The last year of the war was very hard for the people on the west side of the Netherlands because there was no food and they had to eat tulip bulbs and rotten potatoes, and they had no fuel to keep their house warm. Mrs. Toet however didn’t go through this because her family had farmer friends and relatives so they were able to bike and get grain. They would grind the grain and boil it with milk and water. And they got the food they got from rationing. So they would even have enough to give away sometimes.
Towards the end of the war when the Germans came out with the V-1, and V-2 rockets, Everyone would be scared because sometimes the rockets instead of heading for England the would just come right down and kill Germans and Dutch people in the area.
Mrs. Toets town was one of the first liberated on Easter Sunday, April 1, 1945 because the allied troops went through France and Belgium, through the eastern part of the Netherlands and then straight to Berlin because they wanted to get there before the Russians did because there was still a lot of friction between the Russians and the Americans. Mrs. Toet was on her way to church when they heard gun shots and they found out church was cancelled, so when the Canadian troops came through her street everyone went crazy, yelling and laughing because the Canadians were there and had liberated them. They had the Dutch flag in the window but as soon as the soldiers were gone they took it out of the window in case there were still Germans around. This is why the Dutch have deep respect for the Canadians because they liberated them. But Mr. Toet’s area wasn’t actually liberated until the end of the war (May 5, 1945). But the Germans were all fleeing back to Germany through the west, then North and they took all the food with them in order to feed the German civilians. So he would sneak over fences in order to get at rotten potatoes and he’d be shot at to. But by the very end the Lancaster’s would drop boxes of food. And they were distributed but distributed in a way that they could not get to much because their stomachs were so small from having not eaten in such a long time.

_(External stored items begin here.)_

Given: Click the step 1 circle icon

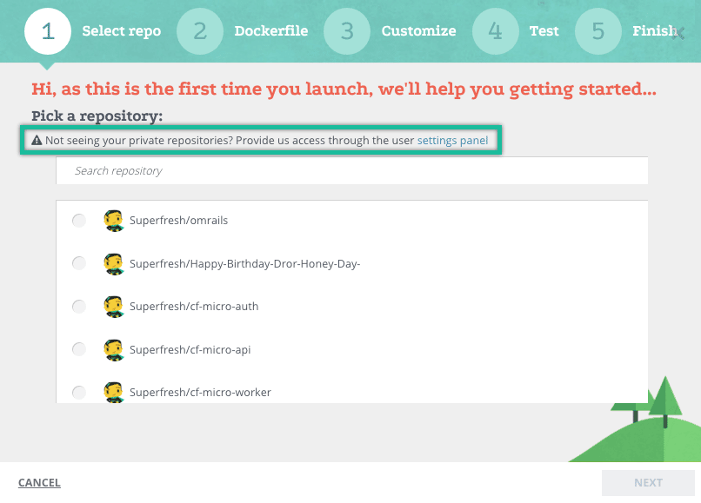Looking at the screenshot, I should click(48, 31).
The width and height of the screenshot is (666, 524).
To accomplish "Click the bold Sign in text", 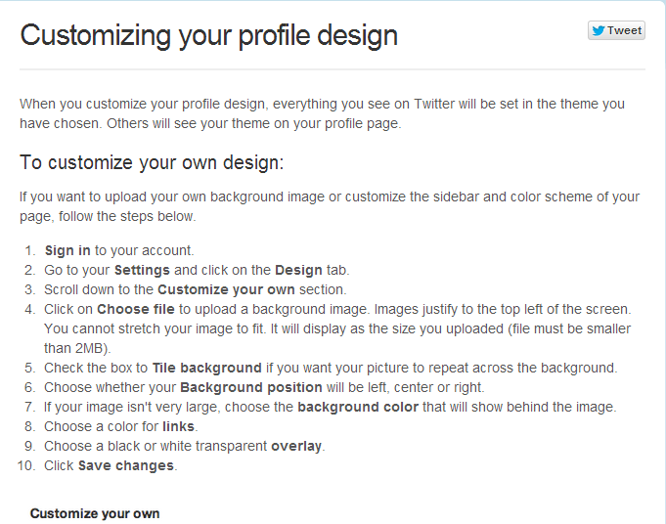I will [x=67, y=250].
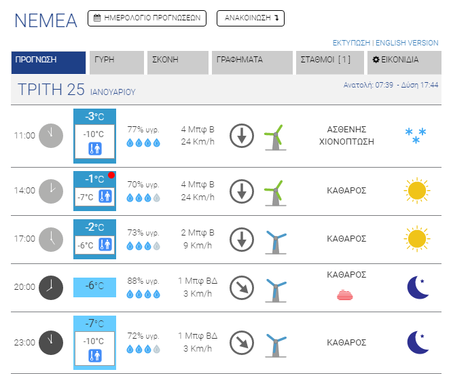Click the clock icon for 11:00
451x374 pixels.
[50, 135]
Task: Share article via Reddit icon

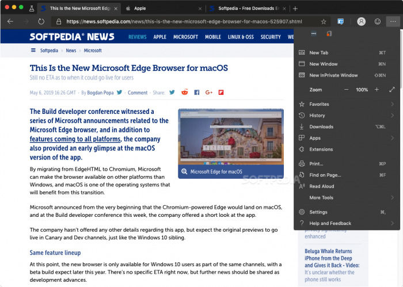Action: 185,92
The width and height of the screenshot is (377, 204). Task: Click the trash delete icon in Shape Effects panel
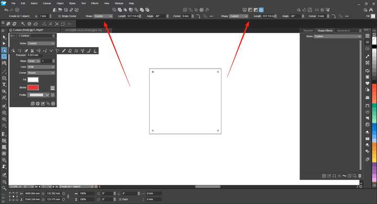coord(360,176)
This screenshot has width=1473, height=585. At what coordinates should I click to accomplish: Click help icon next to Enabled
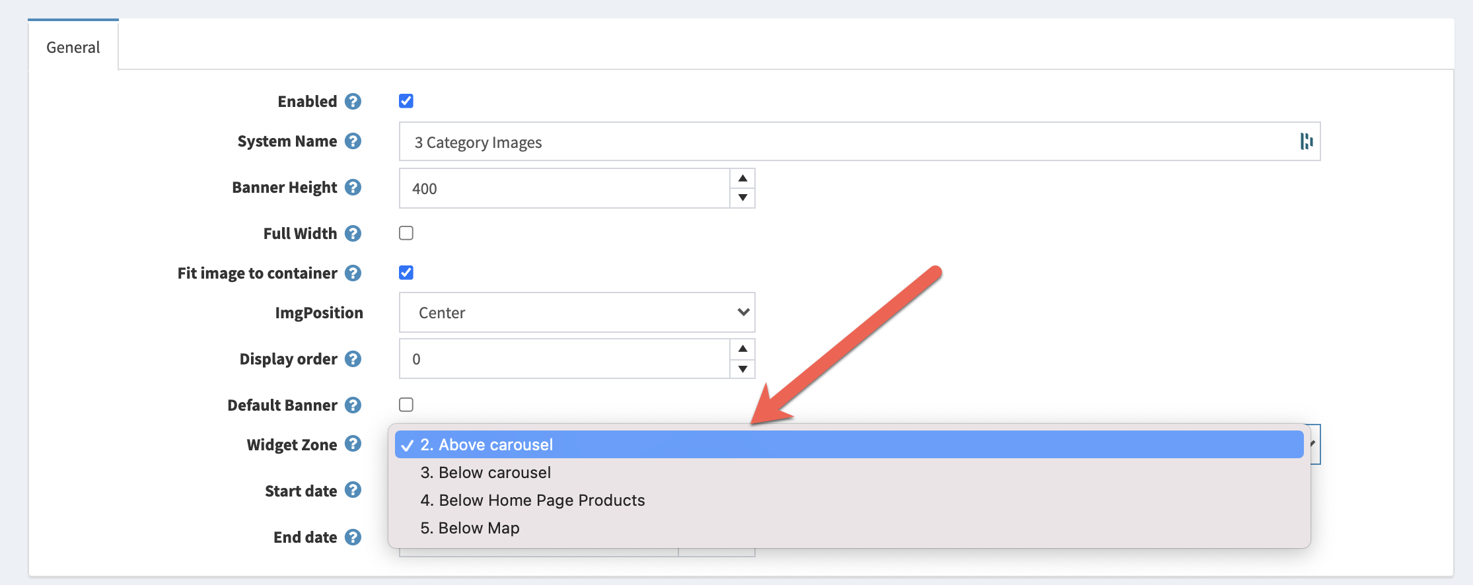tap(353, 102)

But then shortly after the war people started coming back from the concentration camps, but Mrs. Toets brother never came until finally they got word via the Red Cross that he had died of pneumonia since it was so cold and he had had nothing warm to wear. They found out that he had died only three months after they had picked him up because they treated people so bad in the concentration camps. That was very hard for Mrs. Toets family but they knew God so it made it easier to go through this time and the war. They had found out while some Canadian soldiers were over for coffee.
But even after the war there was rationing. But it was done for their good in order for everyone to get something. But it helped them so that now they don’t take things for granted. They didn’t end up having white bread until they came to Canada five years after the war and that to them was like cake.
That is what life was like for Mr. Len Toet and Mrs. Jane Toet during the war.